At its most benign, this ideology rests on the very dubious
assumption that every aspect of government, from elections to social
institutions, to foreign policy, can be governed by the so-called free
market. At its most vicious, it is simply monopoly capitalism
masquerading as government: profoundly antidemocratic, as well as
anti-competitive, with no thought beyond lining the pockets of the
powerful.
The war on Iraq reflects this more vicious mode. The war was
motivated by corporate greed, and sold with false advertising. Allies
were bullied and bought. Underlying the administration’s steamroller
approach was the arrogance of a monopoly. No alternatives would be
considered. The largest-ever mass demonstrations around the world were
brushed off like consumer complaints.
The Pentagon itself is run according to a more competitive model.
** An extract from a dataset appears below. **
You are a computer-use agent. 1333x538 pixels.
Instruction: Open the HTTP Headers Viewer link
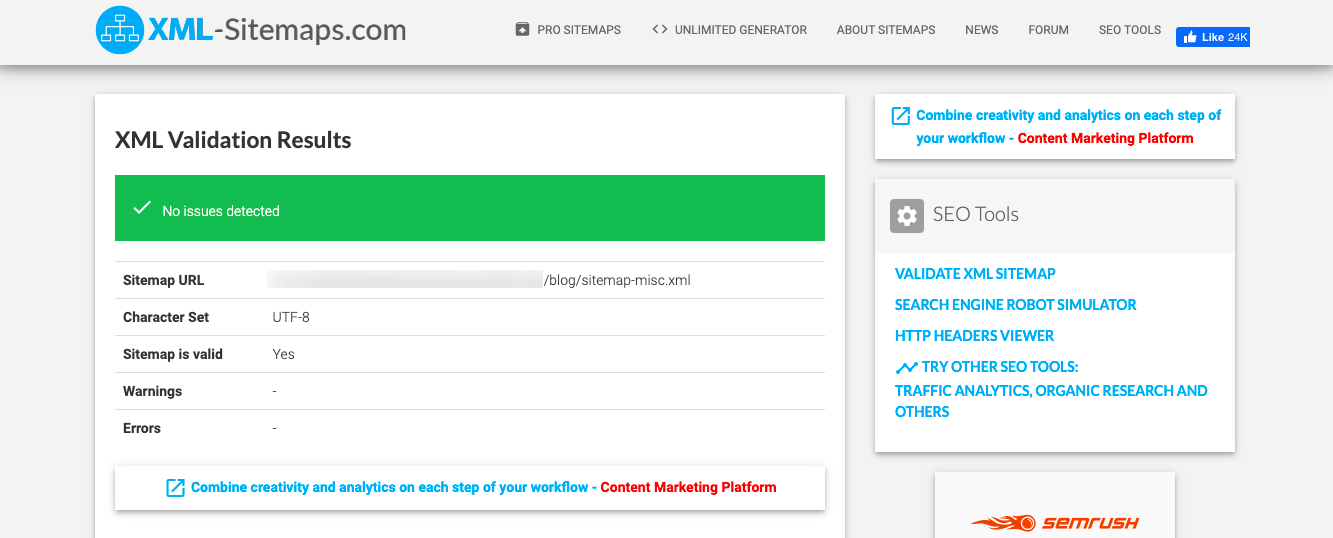974,336
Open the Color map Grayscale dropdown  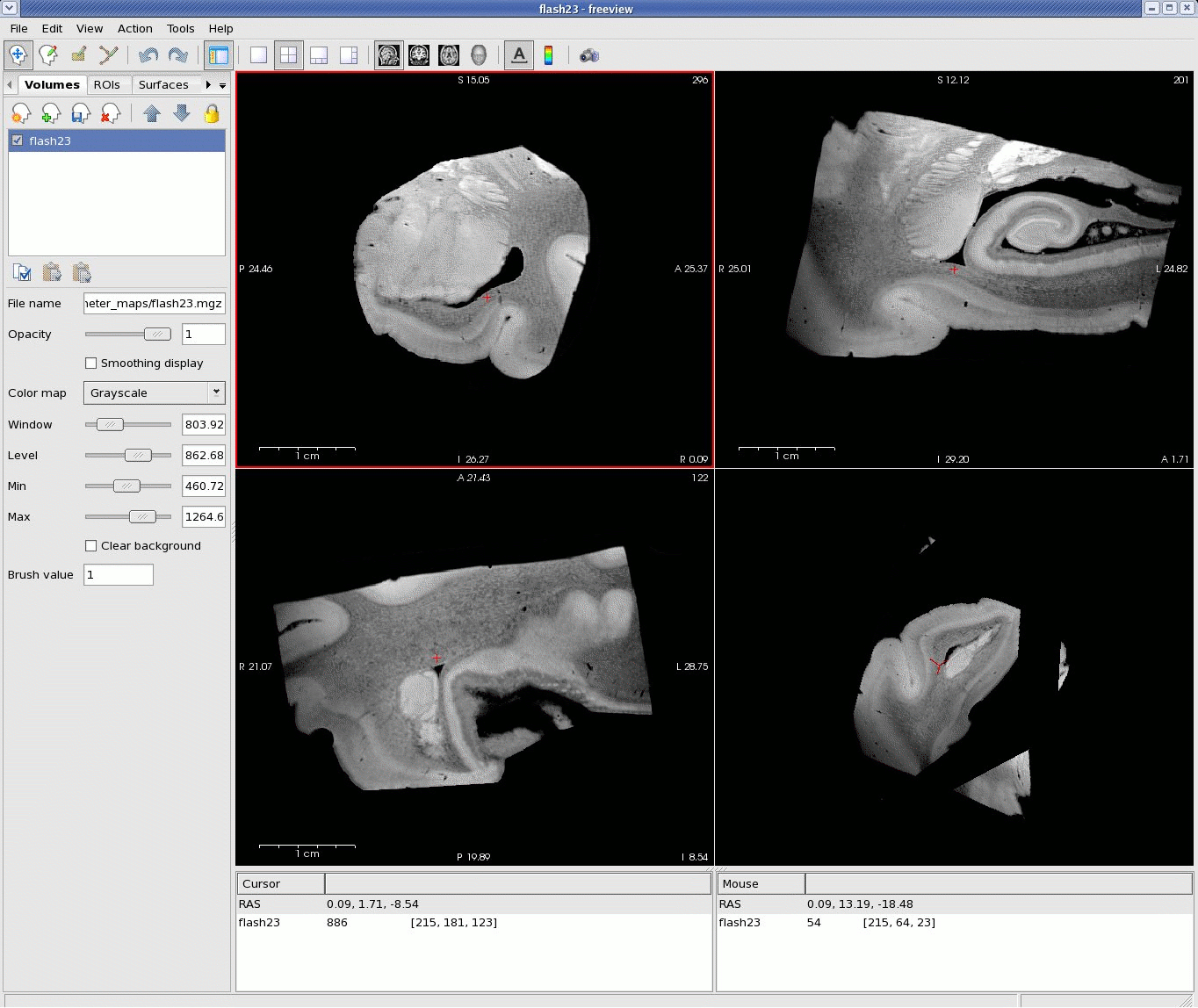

Troops were delivered to Iraq in accordance with industry’s
just-in-time standards of efficiency, with Donald Rumsfeld playing the
role of a CEO downsizing the Pentagon as if it were a recent
acquisition. Instead of the supplying the 240,000 or so troops
requested by Pentagon brass, Rumsfeld delivered 170,000 - not enough
to perform the many tasks of occupation
In both cases, the corporate model is flawed. Wholesale greed does
not yield intelligent foreign policy. And a military occupation is not
the same as a corporate takeover.
As the occupation grinds on, with more loss of American lives and
political rumblings at home, the corporate brainstormers running the
administration have resorted ever more desperately to the ploys one
would expect from runaway capitalism - the placing of bounties on
Saddam Hussein, dead or alive, the degrading attempt to buy the
loyalty of former Iraqi army troops with hundred dollar bills. The
cynicism of these devices, and the grumbling of our own troops, all
convey the essential failure to secure a just peace for the Iraqi
people. But that objective was missing all along.
The corporate model for the war is flawed in other ways as well.
The Pentagon outsourced some of its manpower requirements to Mexican
nationals who were willing to join the U.S. Army. But while this may
blunt the political impact at home, it does not translate into lower
wages - the Army being the Army, and not a multinational sweatshop. We
are still spending $4 billion a month in Iraq. And Americans reading
of mounting U.S. casualties might not notice how many surnames are
Hispanic.
As for those fat, cost-plus contracts awarded to Halliburton and
other politically connected U.S. firms for rebuilding Iraq’s
infrastructure, they will cost U.S. taxpayers far more than would the
services of European firms that are more competitive and better
positioned geographically to do the job.
Which takes us to the essential fallacy so evident in the wacky
betting parlor scheme. It is not just Poindexter’s folly; it is the
bogus assumption that privatization translates into efficiency and
that marketplace greed should govern human affairs.
David Morse is a journalist whose work has appeared in Esquire,
The Nation, Japan Economic Journal, and elsewhere. He writes about the
globalized economy and the impact of privatization on public policy.